Dans un rapport publié ce lundi 6 juillet par l’Institut pour le Progrès et l’Institut pour la Propriété Privée, la France est décrite comme une nation prisonnière du « risque zéro », freinant ainsi son potentiel d’innovation. Le document s’intitule : « Quand le principe de précaution étouffe l’innovation », et souligne une problématique d’importance : l’État ne se contente pas de protéger, mais interdit, ralentit et décourage les avancées, préférant finalement importer des solutions qu’il aurait pu développer.
Selon les auteurs, notre pays possède un réservoir important d’ingénieurs et d’entrepreneurs, mais manque cruellement d’une doctrine politique capable d’accepter le risque inhérent à toute innovation. Tandis que les États-Unis et la Chine investissent massivement dans des secteurs tels que l’intelligence artificielle et les biotechnologies, la France, elle, semble s’enliser dans des réflexes de régulation préventive.
Cette note critique pointe un déclassement préoccupant : une dépense publique prévue à 57,2 % du PIB en 2025, une dette de 115,6 %, et une croissance nulle en 2026. Ces chiffres témoignent, selon eux, d’une transformation de l’État, qui privilégierait des normes au détriment de la création de richesse.
Réguler avant de produire
Le mécanisme du principe de précaution se met en place chaque fois qu'une nouvelle idée émerge. Les débats se concentrent sur le risque associé, et l’administration réagit par des réglementations qui souvent éloignent l’innovation vers d’autres territoires. Ce phénomène entraîne, des années plus tard, une dépendance vis-à-vis de produits importés.
Les auteurs distinguent la prudence nécessaire de l’excès de précaution qui bloque les aptitudes à innover. Une approche politique rationnelle devrait davantage considérer les risques associés à l’interdiction, tels que l'émergence de marchés parallèles et la domination de grands groupes étrangers.
Un exemple frappant de cette problématique est l’intelligence artificielle. Alors que l’Union européenne s’apprête à imposer des réglementations strictes via l’AI Act, les États-Unis et la Chine continuent d’avancer librement, profitant de l’absence d’entraves.
Dans le secteur automobile, l’accumulation de normes a pénalisé les fabricants européens. Ces derniers se retrouvent désormais face à la concurrence chinoise de plus en plus agressive, alors même que les normes ont entraîné des hausses de prix et la perte de parts de marché.

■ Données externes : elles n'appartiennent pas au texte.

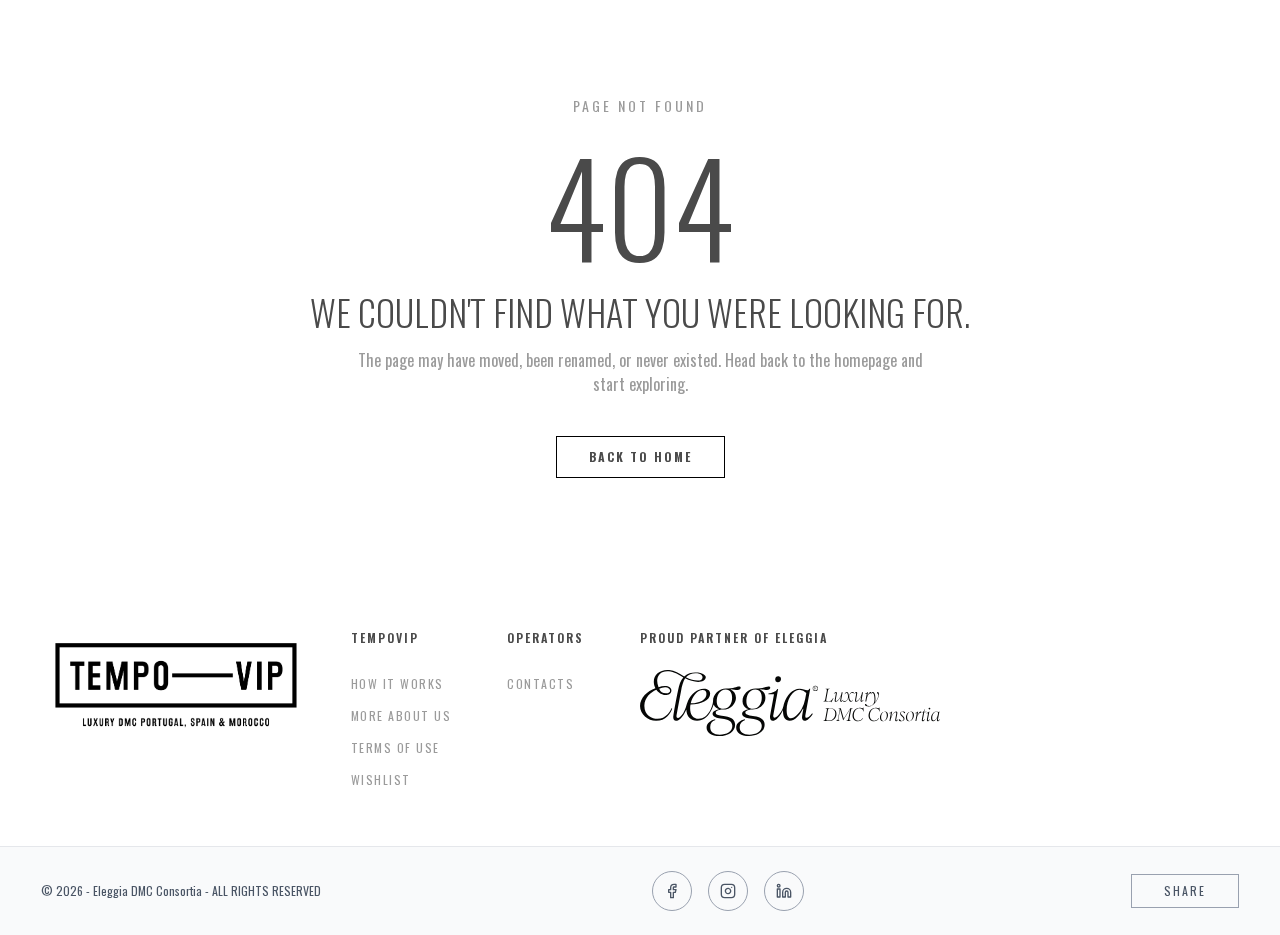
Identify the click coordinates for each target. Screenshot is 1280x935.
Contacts (540, 683)
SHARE (1185, 890)
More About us (401, 715)
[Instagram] (728, 891)
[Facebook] (672, 891)
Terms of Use (395, 747)
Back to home (640, 456)
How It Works (397, 683)
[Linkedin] (784, 891)
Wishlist (381, 779)
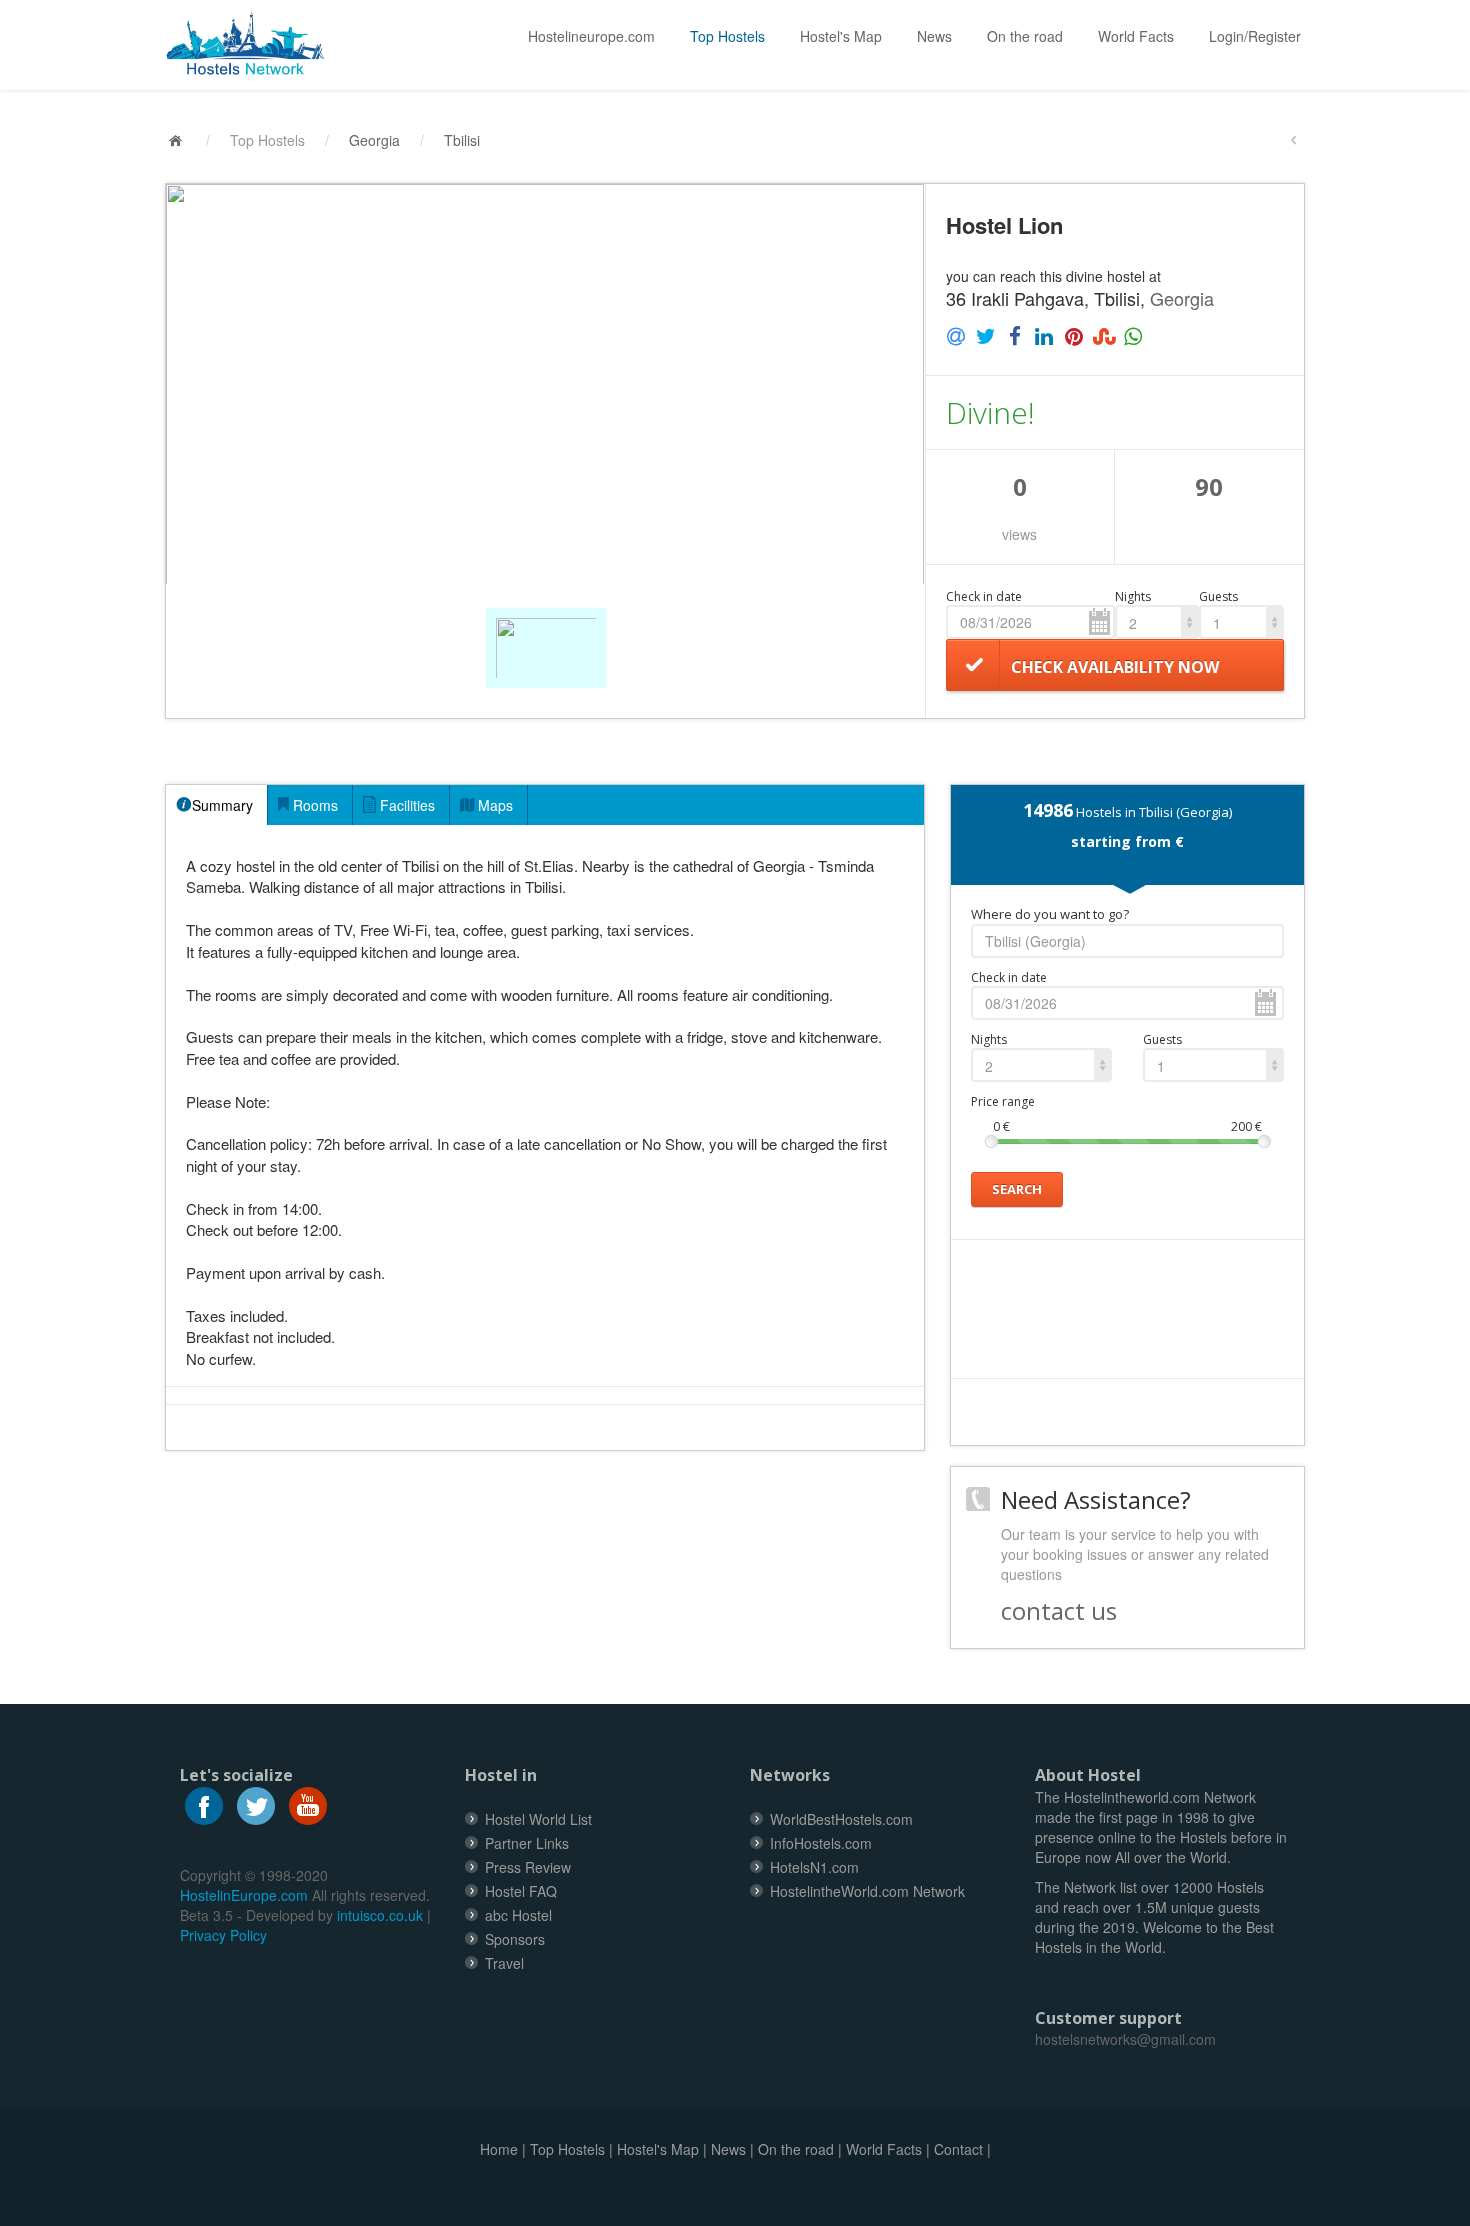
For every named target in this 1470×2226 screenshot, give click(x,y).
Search (1017, 1189)
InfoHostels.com (821, 1843)
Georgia (374, 140)
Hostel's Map (841, 36)
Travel (504, 1963)
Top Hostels (727, 36)
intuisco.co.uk (380, 1915)
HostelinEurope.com (244, 1895)
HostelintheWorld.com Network (867, 1891)
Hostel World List (538, 1819)
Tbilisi (462, 140)
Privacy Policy (223, 1935)
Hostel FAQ (521, 1891)
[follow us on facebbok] (204, 1803)
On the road (1025, 36)
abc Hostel (518, 1915)
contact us (1059, 1610)
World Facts (1136, 36)
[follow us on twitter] (256, 1803)
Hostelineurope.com (591, 36)
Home (499, 2149)
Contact (958, 2149)
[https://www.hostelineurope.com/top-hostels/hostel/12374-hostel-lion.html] (253, 44)
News (934, 36)
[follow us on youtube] (308, 1803)
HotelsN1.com (814, 1867)
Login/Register (1255, 36)
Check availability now (1115, 667)
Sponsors (515, 1939)
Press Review (528, 1867)
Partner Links (527, 1843)
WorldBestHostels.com (841, 1819)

Le rapport évoque également l'absurdité du marché photovoltaïque. Bien que l’Europe ait été pionnière dans ce domaine, elle importe désormais 97 % de ses panneaux solaires, condamnant ainsi ses propres entreprises à disparaître.
Concernant la protection des données, le RGPD a favorisé les grandes entreprises américaines au détriment des PME européennes, qui peinent à absorber les coûts liés à la conformité.
Les auteurs étendent leur analyse à la santé publique, signalant que le système français, qui se voulait exemplaire en 2000, se heurte aujourd'hui à une bureaucratisation excessive entravant les soins.
Le risque zéro, ou le progrès impossible
La note conclut sur des recommandations visant à réajuster le cadre réglementaire. Parmi celles-ci, un test de proportionnalité avant toute norme restrictive, et l’institution d’un principe de responsabilisation pour favoriser l’expérimentation.
Derrière ces réflexions se trouve une question philosophique majeure : la France doit-elle continuer à gouverner par la peur du risque ou réaffirmer sa croyance dans le progrès ?
Avec ce rapport, l’Institut pour le Progrès et l’Institut pour la Propriété Privée appellent à envisager un futur où le risque est mieux géré, sans cruauté envers l’innovation et l’esprit entrepreneurial, éléments essentiels au dynamisme économique.